> **COMPLETE THE FOLLOWING**:
(a) Copy word for word the part of the immigration study starting with "An understanding of" and going on through "want to explore.".
(b) Answer these questions using the immigration study:
(i) Whose theory of experience and whose idea of human agency does the study draw on?
(ii) What is the title of the poem under the Prologue heading?
(iii) What does the study say it is common for immigrants, especially young immigrants, to experience during the years of their dislocation?

Abstract
This study explores issues of moral development in the context of social unsettlement (e.g. disconnection, fears, alienation, loneliness) that immigrant people, especially young immigrants, are experiencing in their immigration. Using a combined qualitative and discourse analysis approach, drawing on John Dewey's theory of experience and Emile Durkheim's idea of human agency, this study explores the interplay between the development of moral agency and the tensions and disruptions of immigration. Through describing and analysing a young immigrant's experiences, we focus on aspects of such experiences that bear upon internal conflicts and moral dilemmas of coming to a new culture. We thus seek to demonstrate how such unsettling experience can in fact engage a young person's moral agency to cope with the confrontations of cultural unsettlement in his or her learning environment.
Prologue
My Dream
My dream is to fly
Above the sky,
My dream is to share
All the care;
My dream is to pray
For people everyday;
My dream is yours
And yours is mine.
An understanding of the context and unsettlement
It is common for immigrants, especially young immigrants, to experience disconnection and unsettlement during the years of their dislocation in different cultures, and they may experience the unsettling predicaments and moral dilemmas encountered in the experience of their immigration. Such experience, however, may in turn serve as the condition that requires them to be responsive to their immediate situations and responsible for their decisions and actions. It is precisely this paradox of conflicts and the development of moral agency occurring in the same moment that I want to explore.

> **MATERIAL PROVIDED**:
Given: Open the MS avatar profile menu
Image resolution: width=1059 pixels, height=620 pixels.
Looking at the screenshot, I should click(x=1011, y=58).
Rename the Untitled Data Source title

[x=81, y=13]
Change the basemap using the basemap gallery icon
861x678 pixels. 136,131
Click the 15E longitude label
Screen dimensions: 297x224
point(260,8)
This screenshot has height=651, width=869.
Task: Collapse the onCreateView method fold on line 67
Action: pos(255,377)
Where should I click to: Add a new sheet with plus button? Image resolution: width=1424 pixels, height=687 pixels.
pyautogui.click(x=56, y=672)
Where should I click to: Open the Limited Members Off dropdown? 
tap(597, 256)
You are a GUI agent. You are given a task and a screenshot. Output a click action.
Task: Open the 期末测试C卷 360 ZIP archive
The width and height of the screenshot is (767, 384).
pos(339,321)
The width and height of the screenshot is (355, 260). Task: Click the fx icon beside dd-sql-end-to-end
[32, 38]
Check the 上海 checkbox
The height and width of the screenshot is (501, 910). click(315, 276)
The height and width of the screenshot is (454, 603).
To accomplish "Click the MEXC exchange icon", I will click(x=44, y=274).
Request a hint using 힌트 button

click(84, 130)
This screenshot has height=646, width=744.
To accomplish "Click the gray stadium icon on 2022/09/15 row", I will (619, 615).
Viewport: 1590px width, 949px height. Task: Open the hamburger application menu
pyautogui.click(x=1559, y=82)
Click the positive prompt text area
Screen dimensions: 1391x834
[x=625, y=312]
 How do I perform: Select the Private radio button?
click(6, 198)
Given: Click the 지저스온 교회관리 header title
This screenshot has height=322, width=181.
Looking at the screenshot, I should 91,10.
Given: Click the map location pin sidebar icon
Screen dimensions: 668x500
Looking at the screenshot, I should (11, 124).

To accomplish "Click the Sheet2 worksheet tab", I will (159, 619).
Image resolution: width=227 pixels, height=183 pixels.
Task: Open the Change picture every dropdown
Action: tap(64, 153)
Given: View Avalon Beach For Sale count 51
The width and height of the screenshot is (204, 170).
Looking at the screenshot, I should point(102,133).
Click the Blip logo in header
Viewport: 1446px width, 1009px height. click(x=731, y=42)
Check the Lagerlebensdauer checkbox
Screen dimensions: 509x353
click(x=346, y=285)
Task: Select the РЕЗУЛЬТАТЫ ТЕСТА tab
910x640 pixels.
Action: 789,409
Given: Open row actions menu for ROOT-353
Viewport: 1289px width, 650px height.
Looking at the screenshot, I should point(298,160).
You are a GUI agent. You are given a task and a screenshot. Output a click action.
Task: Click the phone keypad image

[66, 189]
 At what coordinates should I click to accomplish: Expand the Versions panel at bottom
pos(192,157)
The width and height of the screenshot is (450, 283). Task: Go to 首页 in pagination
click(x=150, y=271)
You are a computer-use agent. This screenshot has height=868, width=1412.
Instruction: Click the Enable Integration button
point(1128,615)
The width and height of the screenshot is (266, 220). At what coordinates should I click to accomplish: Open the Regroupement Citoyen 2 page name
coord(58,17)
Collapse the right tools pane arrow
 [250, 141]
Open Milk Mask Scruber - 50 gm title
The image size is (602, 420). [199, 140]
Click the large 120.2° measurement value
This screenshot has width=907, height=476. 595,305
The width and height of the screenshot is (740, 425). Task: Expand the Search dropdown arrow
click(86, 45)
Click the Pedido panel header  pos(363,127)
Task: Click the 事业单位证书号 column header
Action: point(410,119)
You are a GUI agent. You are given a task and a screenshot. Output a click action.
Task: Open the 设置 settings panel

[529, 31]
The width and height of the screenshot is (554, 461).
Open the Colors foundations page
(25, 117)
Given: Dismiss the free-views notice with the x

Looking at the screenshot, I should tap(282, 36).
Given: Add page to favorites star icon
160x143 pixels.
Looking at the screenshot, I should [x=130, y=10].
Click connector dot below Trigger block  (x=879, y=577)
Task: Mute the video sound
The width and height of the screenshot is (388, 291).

> **ANSWERS TO THE PROBLEMS**:
(a)
An understanding of the context and unsettlement
It is common for immigrants, especially young immigrants, to experience disconnection and unsettlement during the years of their dislocation in different cultures, and they may experience the unsettling predicaments and moral dilemmas encountered in the experience of their immigration. Such experience, however, may in turn serve as the condition that requires them to be responsive to their immediate situations and responsible for their decisions and actions. It is precisely this paradox of conflicts and the development of moral agency occurring in the same moment that I want to explore.

(b)
(i) John Dewey's theory of experience and Emile Durkheim's idea of human agency.
(ii) "My Dream."
(iii) Disconnection and unsettlement.